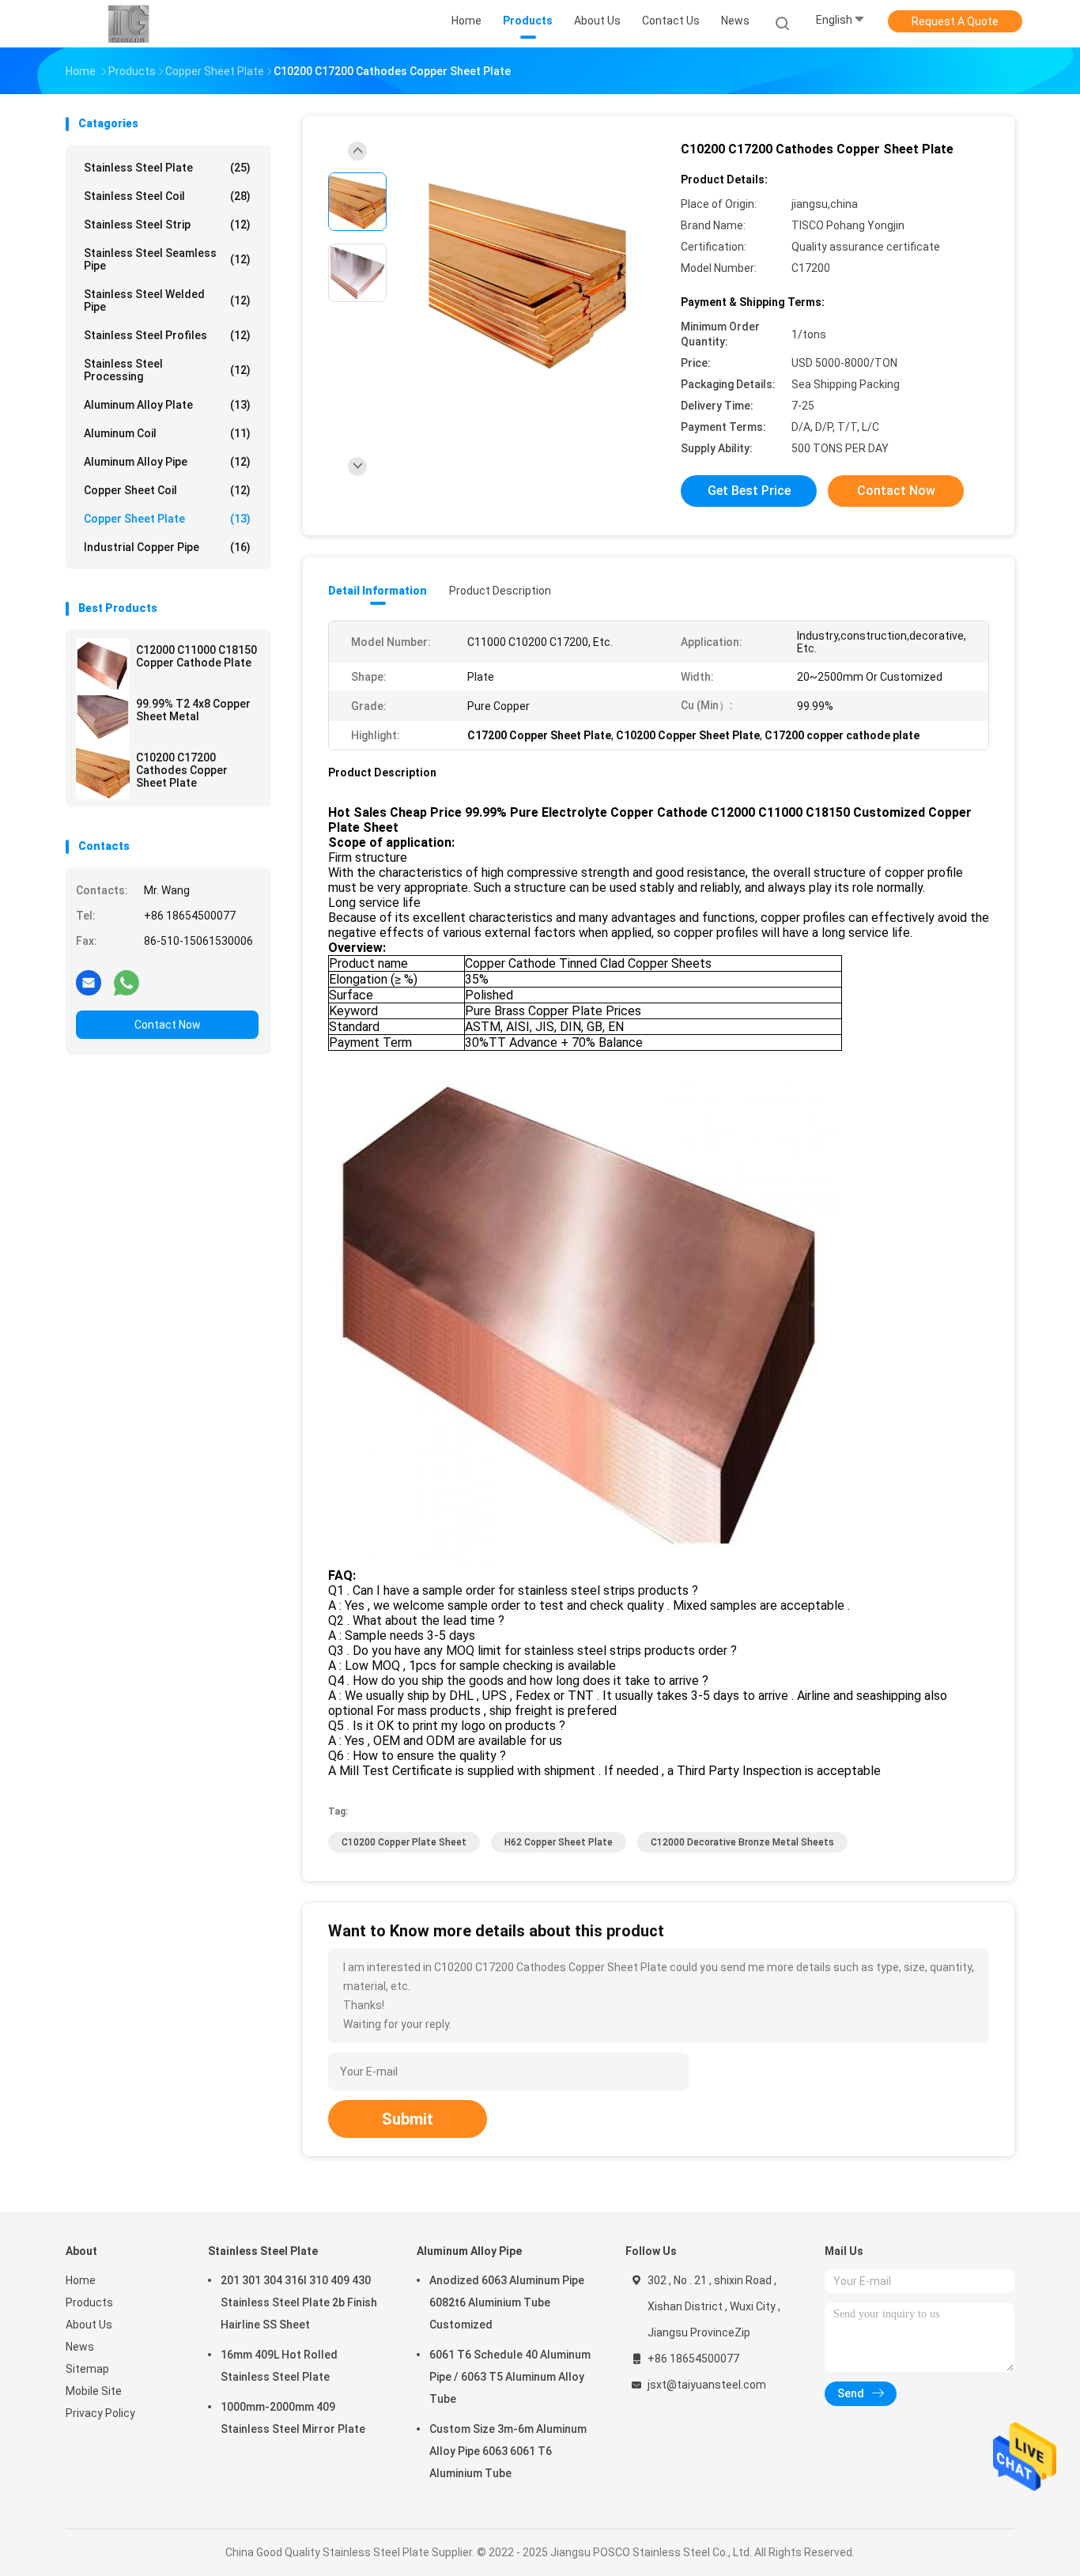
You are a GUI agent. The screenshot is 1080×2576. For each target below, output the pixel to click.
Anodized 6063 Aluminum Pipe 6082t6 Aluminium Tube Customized (506, 2302)
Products (89, 2302)
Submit (407, 2119)
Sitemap (87, 2369)
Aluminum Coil (167, 433)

#### Problem details
An exact reproduction of the data above is required, with every picture removed.

#### Final answer
You are a GUI agent. The screenshot is 1080×2576. For each target below, output the pixel to click.
Anodized 6063 Aluminum Pipe 6082t6 Aluminium Tube Customized (506, 2302)
Products (89, 2302)
Submit (407, 2119)
Sitemap (87, 2369)
Aluminum Coil (167, 433)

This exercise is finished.